Latest update January 1st, 2025 1:00 AM
May 09, 2011 News
(Trinidad Express) Almost a year after it inherited an agreement to repay thousands of CLICO policyholders more than $1 billion they invested in the failed insurance giant, the People’s Partnership Government is now close to a decision about ending its commitment.
Sources close to Government, CLICO and its parent CL Financial, Saturday described a new proposal as an “exit strategy” from the commitment to pay back policyholders entered into by the former PNM government.
The proposal was presented to the Government and a Cabinet note has been forwarded which outlines a framework for the Kamla Persad-Bissessar administration for a “re-organisation” of the Government’s involvement in the CLICO collapse and repayment plan to policyholders.
Sources close to the Cabinet told the Sunday Express a decision is expected to be made when the Cabinet meets this week.
“It is a way of bringing closure to Government’s intervention into CL Financial and an exit strategy for CLICO,” a source familiar with the proposal said.

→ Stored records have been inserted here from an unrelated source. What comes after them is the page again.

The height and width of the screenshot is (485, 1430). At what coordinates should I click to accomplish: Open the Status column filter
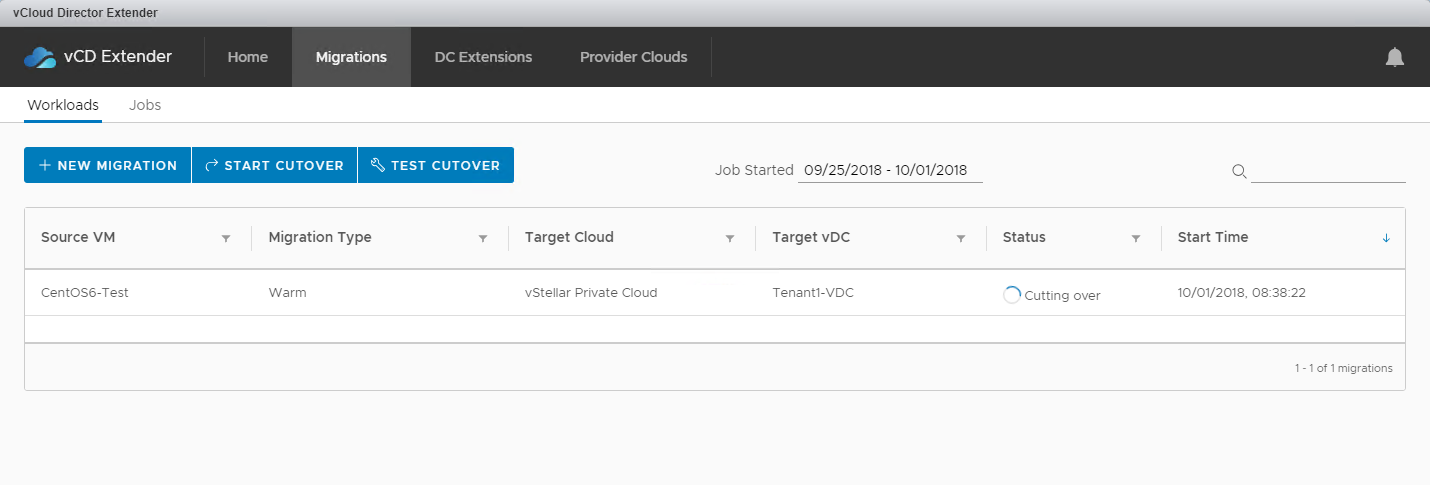click(x=1136, y=238)
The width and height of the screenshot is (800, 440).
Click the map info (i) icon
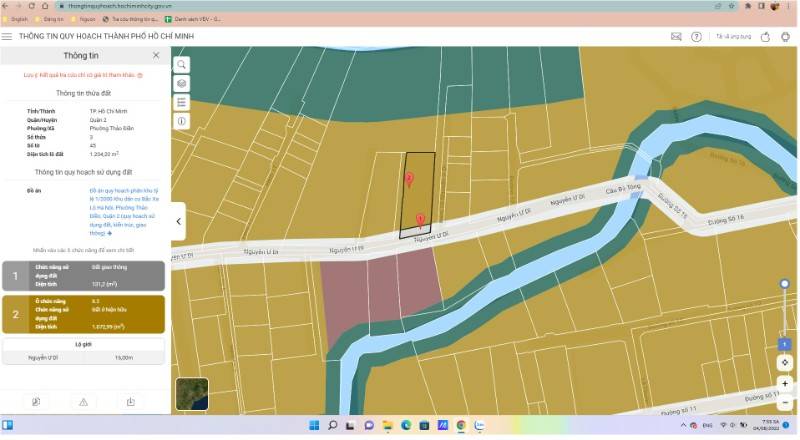pyautogui.click(x=181, y=121)
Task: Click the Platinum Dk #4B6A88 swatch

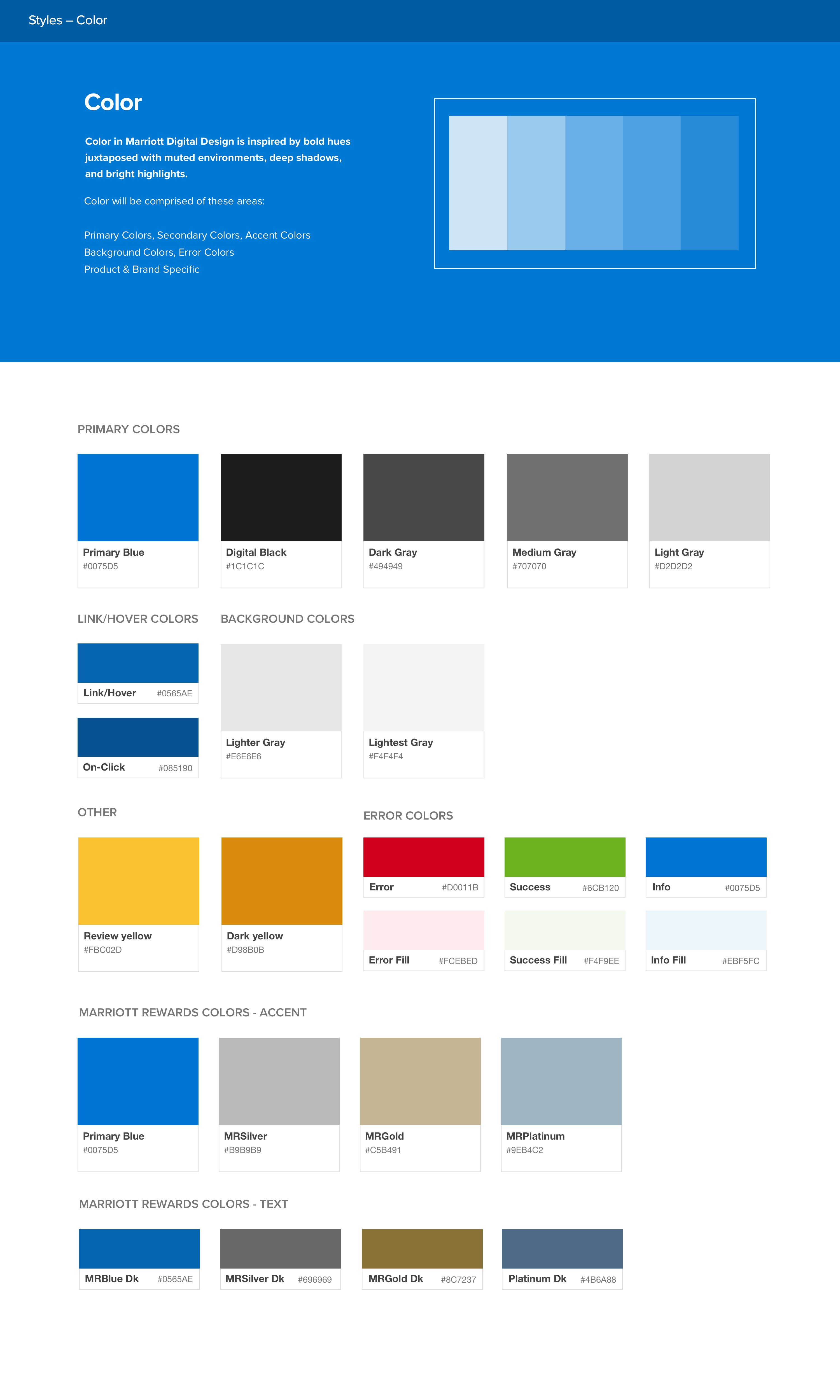Action: point(561,1248)
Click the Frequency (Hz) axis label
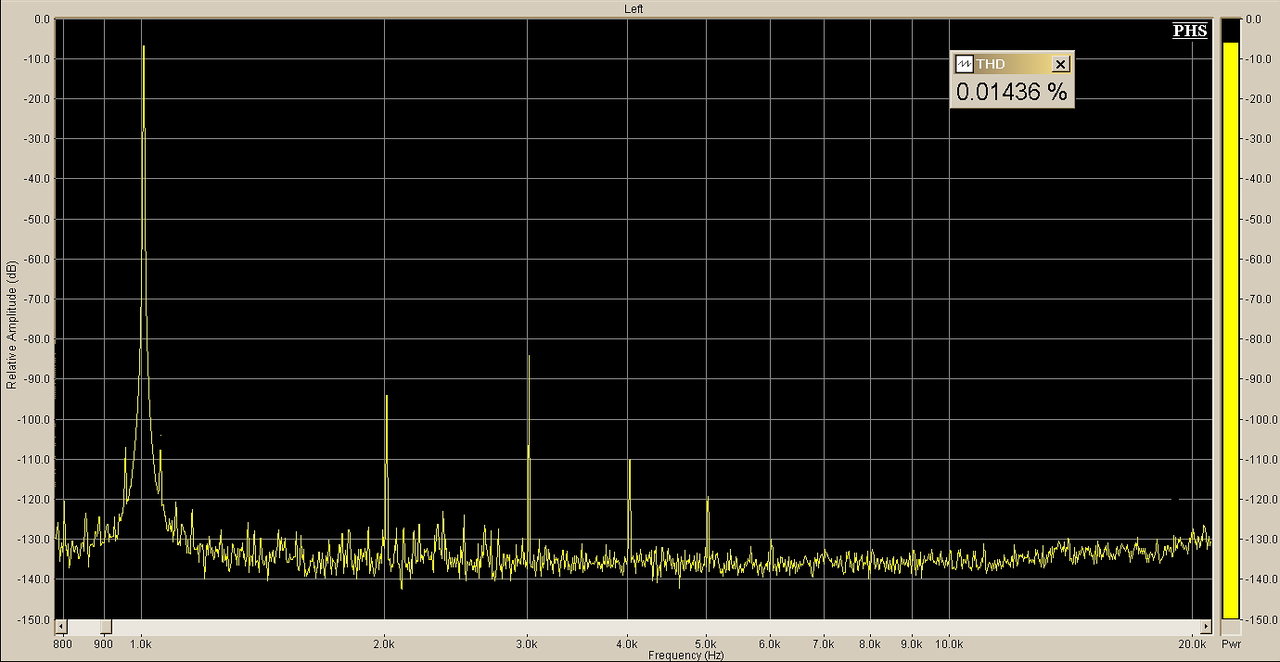The width and height of the screenshot is (1280, 662). pyautogui.click(x=686, y=655)
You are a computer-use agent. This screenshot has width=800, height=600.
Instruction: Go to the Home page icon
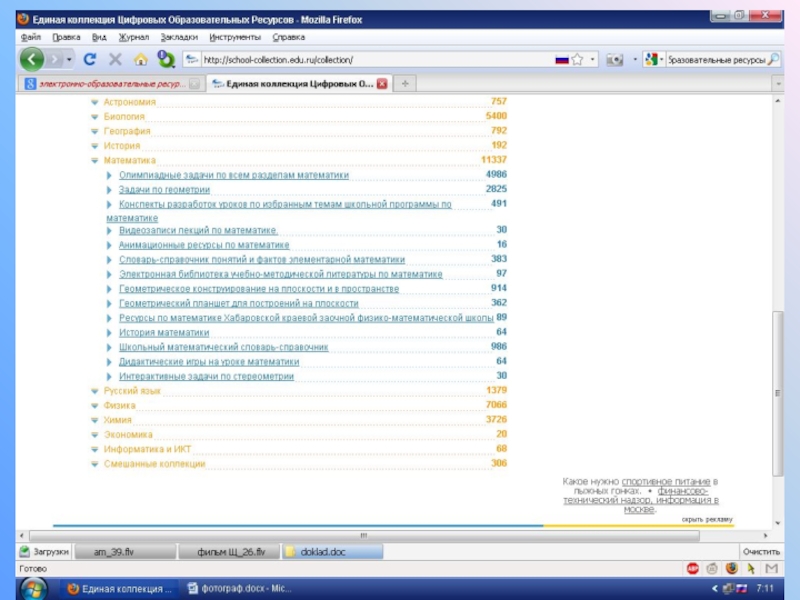point(141,60)
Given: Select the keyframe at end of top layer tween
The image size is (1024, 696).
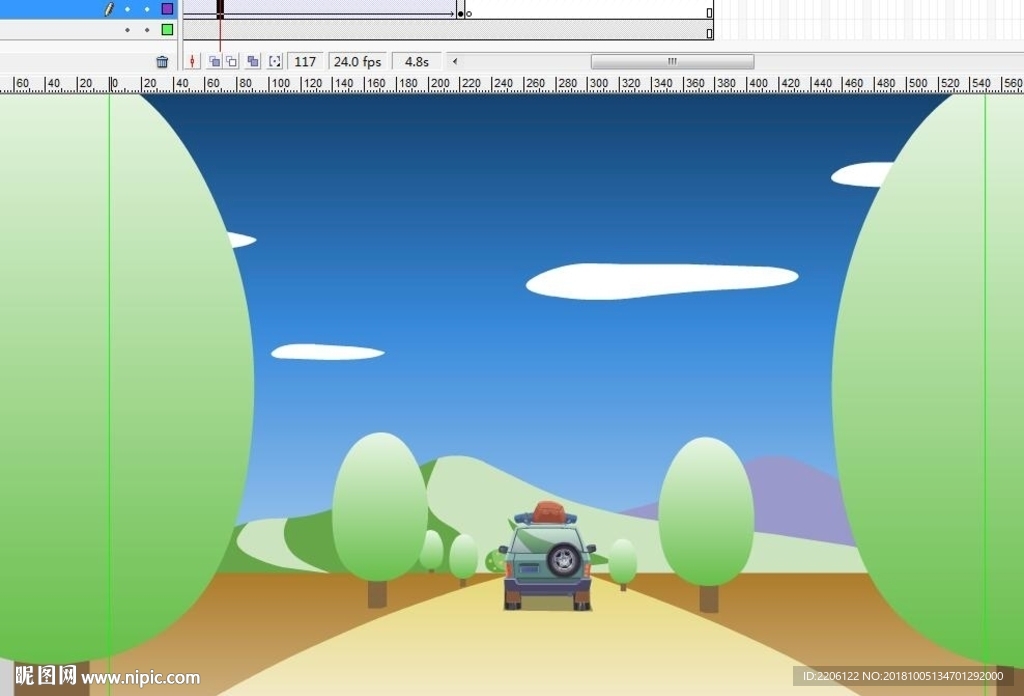Looking at the screenshot, I should click(460, 13).
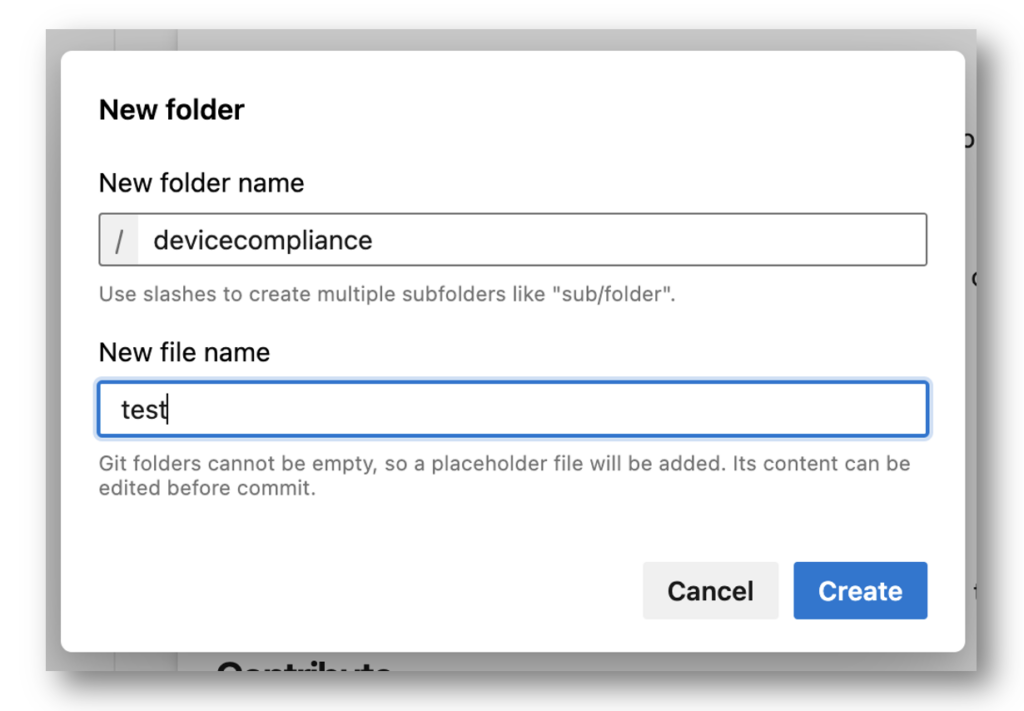This screenshot has height=711, width=1024.
Task: Click the "New folder name" label
Action: click(x=201, y=183)

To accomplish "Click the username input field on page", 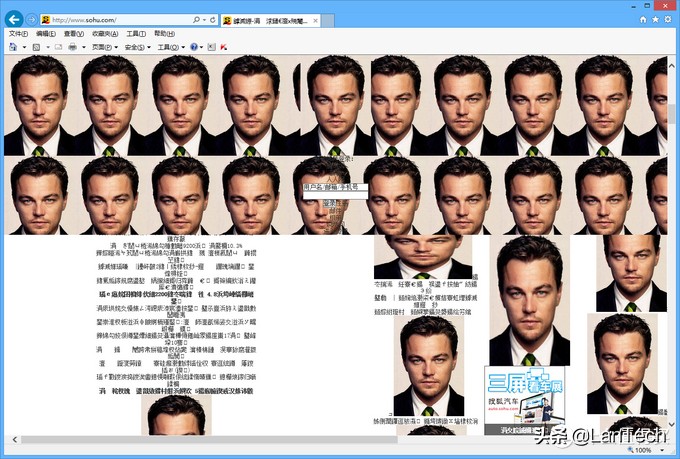I will tap(336, 186).
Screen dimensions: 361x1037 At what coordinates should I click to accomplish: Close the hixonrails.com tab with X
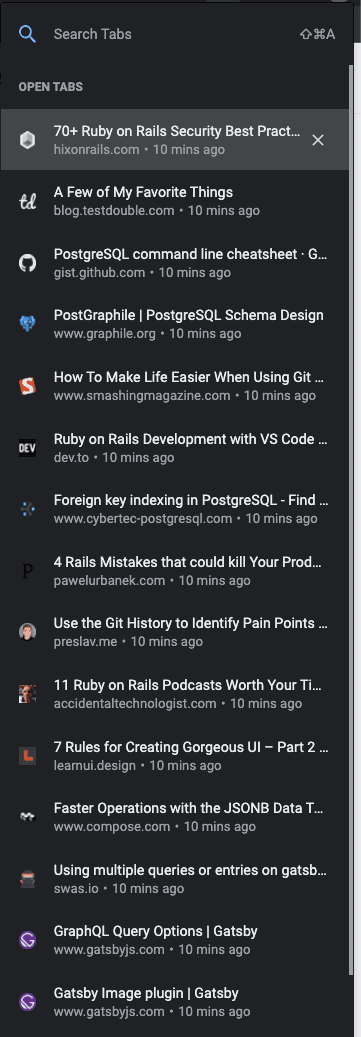click(318, 140)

The plan involves a “number of steps” to ultimately take Government out of its intervention in CLICO and was designed to “bring closure to the financial mess” it inherited after CLICO collapsed at the end of 2008 with $23 billion in liabilities.
More than $7 billion has been injected into the company to shore up the company and keep creditors at bay and policyholders at bay.
“One would expect that the matter will be decided by Cabinet soon. Now the Cabinet will examine the proposal laid out in the presentation and decide what they want to do with it, if they plan to go ahead with it,” a source said.
The proposal comes at time when two groups of policyholders have commenced legal actions in the High Court in an effort to ensure they get hundreds of millions of dollars back in Executive Flexible Premium Annuity short term deposit instruments offered by CLICO and CL subsidiary British American to thousands of investors.
The CLICO Policyholders Group has its matter to join another group of EFPA policyholders coming up in the Port of Spain High Court on Tuesday.
Another group of policyholders represented by former Attorney General Ramesh Lawrence Maharaj has also written to the government with the threat of legal action shortly.
In the meantime the government continues to pay back policyholders who invested less than $75,000 in EFPA instruments.
More than 1,000 policyholders who invested less than $75,000 have been repaid.
Finance Minister Winston Dookeran said previously there were more than 25,000 investors with EFPAs who invested about $12 billion in the deposit instruments.
Neither Dookeran nor CL Financial directors could be immediately reached for comment.
Last week , questioned by reporters on what was discussed at Cabinet, Prime Minister Kamla Persad-Bissessar said:
“We spent quite some time discussing a framework for the restructuring of CLICO. There was a presentation from the Board and that took up a lot of time and discussion.” She did not elaborate.